On Sunday, around 200 marchers taking part in Portland’s 3rd annual Slutwalk enthusiastically chanted, “whatever we wear, wherever we go, yes means yes and no means no” as their party wove through the mostly empty streets of downtown. The contrast between the colorful, passionate and often topless protesters and the starchy clean, empty sidewalks gave another chant, “shatter the silence, stop the violence” a more resonant tone.
This was a group of mostly women making their stand against the broad cultural passivity towards sexual violence, victim blaming, and the denigration of women. The absence of a large street audience (the Portland financial district on a Sunday afternoon is never a very active place) did not appear to diminish the conviction of the protesters.
Slutwalk is an international movement that began in Canada in 2011 in response to a Toronto police officer advising women to “avoid dressing like sluts” in order to deter rapists. Since then, “Slutwalks” have been held across the globe in cities such as London, Buenos Aires and Singapore. Portland’s march may not be the most visible in the world, but it demonstrated solidarity for those who wanted this conversation to be held in this city.

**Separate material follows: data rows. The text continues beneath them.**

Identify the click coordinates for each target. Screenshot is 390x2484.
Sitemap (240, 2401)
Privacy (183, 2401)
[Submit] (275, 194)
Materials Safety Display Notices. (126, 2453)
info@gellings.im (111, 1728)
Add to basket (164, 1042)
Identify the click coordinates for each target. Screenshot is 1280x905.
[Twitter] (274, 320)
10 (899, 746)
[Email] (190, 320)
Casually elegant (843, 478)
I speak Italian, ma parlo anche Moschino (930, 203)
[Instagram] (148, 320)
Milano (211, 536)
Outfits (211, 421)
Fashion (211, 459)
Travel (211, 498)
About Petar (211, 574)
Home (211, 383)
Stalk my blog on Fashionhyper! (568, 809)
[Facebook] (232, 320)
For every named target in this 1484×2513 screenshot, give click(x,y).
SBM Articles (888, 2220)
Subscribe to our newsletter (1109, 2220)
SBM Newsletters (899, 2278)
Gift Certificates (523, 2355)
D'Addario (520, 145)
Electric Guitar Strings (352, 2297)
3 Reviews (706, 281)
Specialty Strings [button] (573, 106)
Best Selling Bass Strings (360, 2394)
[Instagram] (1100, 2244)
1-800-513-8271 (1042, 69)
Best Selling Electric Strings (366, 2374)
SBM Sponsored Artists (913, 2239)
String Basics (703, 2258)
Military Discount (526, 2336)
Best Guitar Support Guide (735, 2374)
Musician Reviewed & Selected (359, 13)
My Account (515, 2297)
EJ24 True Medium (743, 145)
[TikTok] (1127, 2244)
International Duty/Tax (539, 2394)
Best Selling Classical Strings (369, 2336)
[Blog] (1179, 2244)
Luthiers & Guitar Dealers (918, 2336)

The speeches from organizers and supporters at the South Park Blocks before and after the march were clearly the more substantial part of the protest. The crowd of mostly women of all ages listened to stories about harassment, sexual violence, experiences from the trans community, and a quick lesson in consent by a representative from Sex Positive Portland.
Elle Stanger, one of the organizers and featured speakers, stepped up to the microphone in unexpected apparel considering the event: unrevealing street clothes. This, she explained, is exactly what she was wearing the last time she was harassed by men on the street. It happened two days ago while she was carrying groceries.
“…that’s my point. I’m never asking for it. Whether I’m standing on a street corner, riding a bus, driving a car, or breastfeeding in public. In a swimsuit, or in pants and a vest. And it never matters what I’m wearing when I’m harassed, I know that it just shouldn’t happen. And that’s what Slutwalk means to me,” Stanger said in an emailed statement that reflected what she said at the event.
There have plenty of detractors to Slutwalk, which was bound to happen after its sudden rise as a global movement. There have been debates over whether the approach of women marching topless will bring the right kind of attention, whether the basic tenets of the movement are correct, or even whether the name of the movement itself inherently excludes others.
Many of these detractors are against the tone of “slutwalk.” Many don’t like that encourages female sexuality or “promiscuity,” or that it might suggest that misandry is an appropriate response to harassment and sexual violence (which is mostly perpetrated by men). I saw no man-hating at this event, and I think the claims that Slutwalk uses naked female bodies to gain media attention are missing the very simple point that the women in Portland were trying to make:
Boobs are great. Assault and harassment are not and there are no excuses to do either.